_Your task_: Rewrite the lines starting at the one containing "Insert a numbered" and ending after the one containing "click(x=429, y=79)", replacing "numbered list" with "bulleted list" and leaving everything else as is.

_Supplied records_:
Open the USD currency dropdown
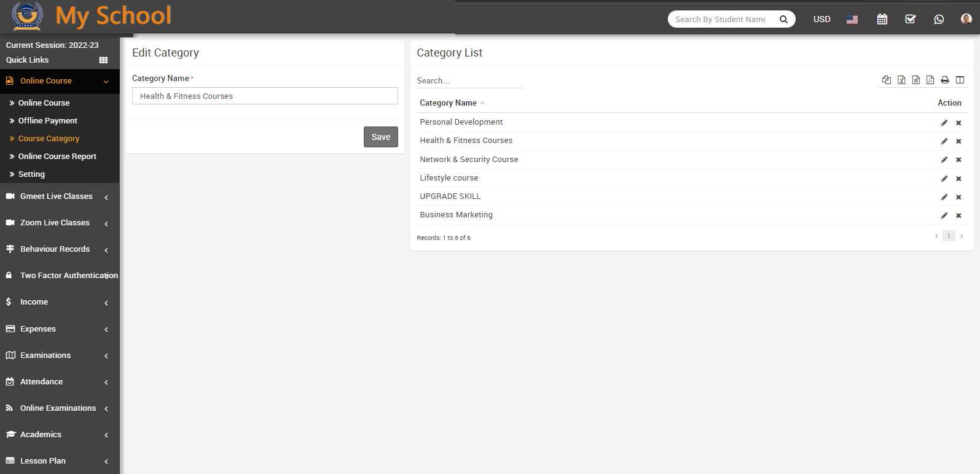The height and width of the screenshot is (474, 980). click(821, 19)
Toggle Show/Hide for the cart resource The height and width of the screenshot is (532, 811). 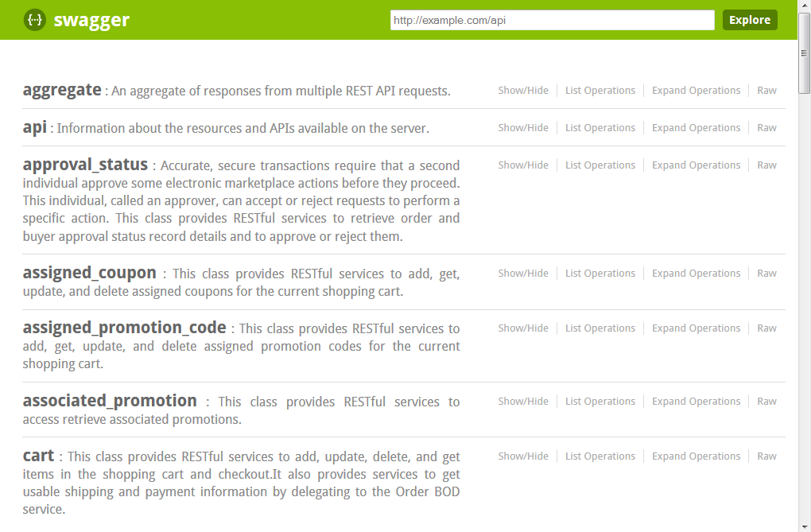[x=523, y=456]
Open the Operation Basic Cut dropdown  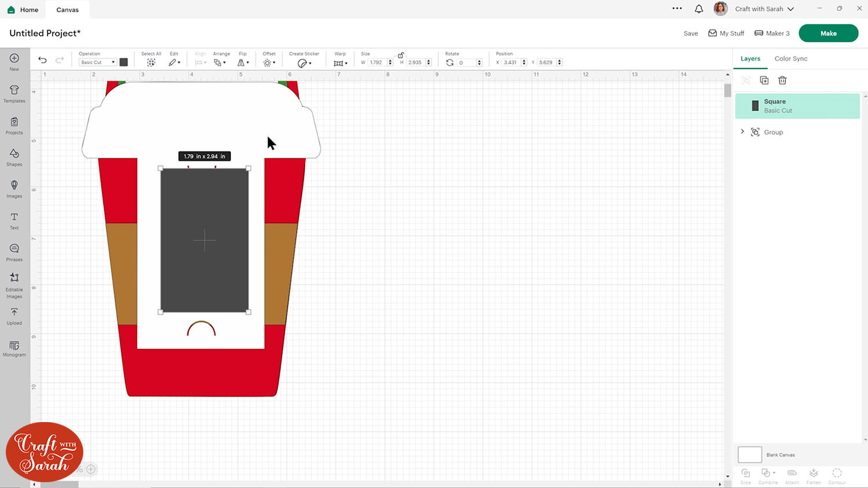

--

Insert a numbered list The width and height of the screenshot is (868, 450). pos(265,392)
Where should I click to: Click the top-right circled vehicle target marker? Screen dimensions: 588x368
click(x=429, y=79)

==

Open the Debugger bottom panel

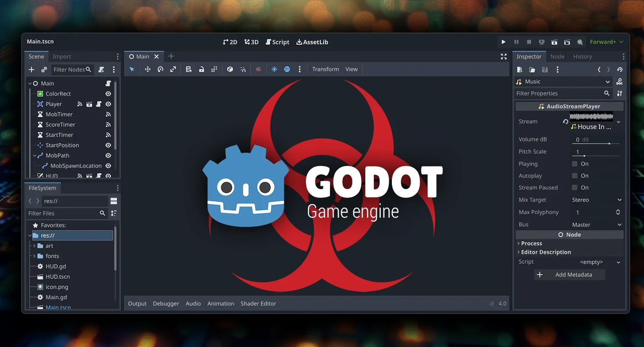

_Response to this task_:
Insert a bulleted list The width and height of the screenshot is (868, 450). pos(265,392)
Where should I click to: Click the top-right circled vehicle target marker? Screen dimensions: 588x368
click(x=429, y=79)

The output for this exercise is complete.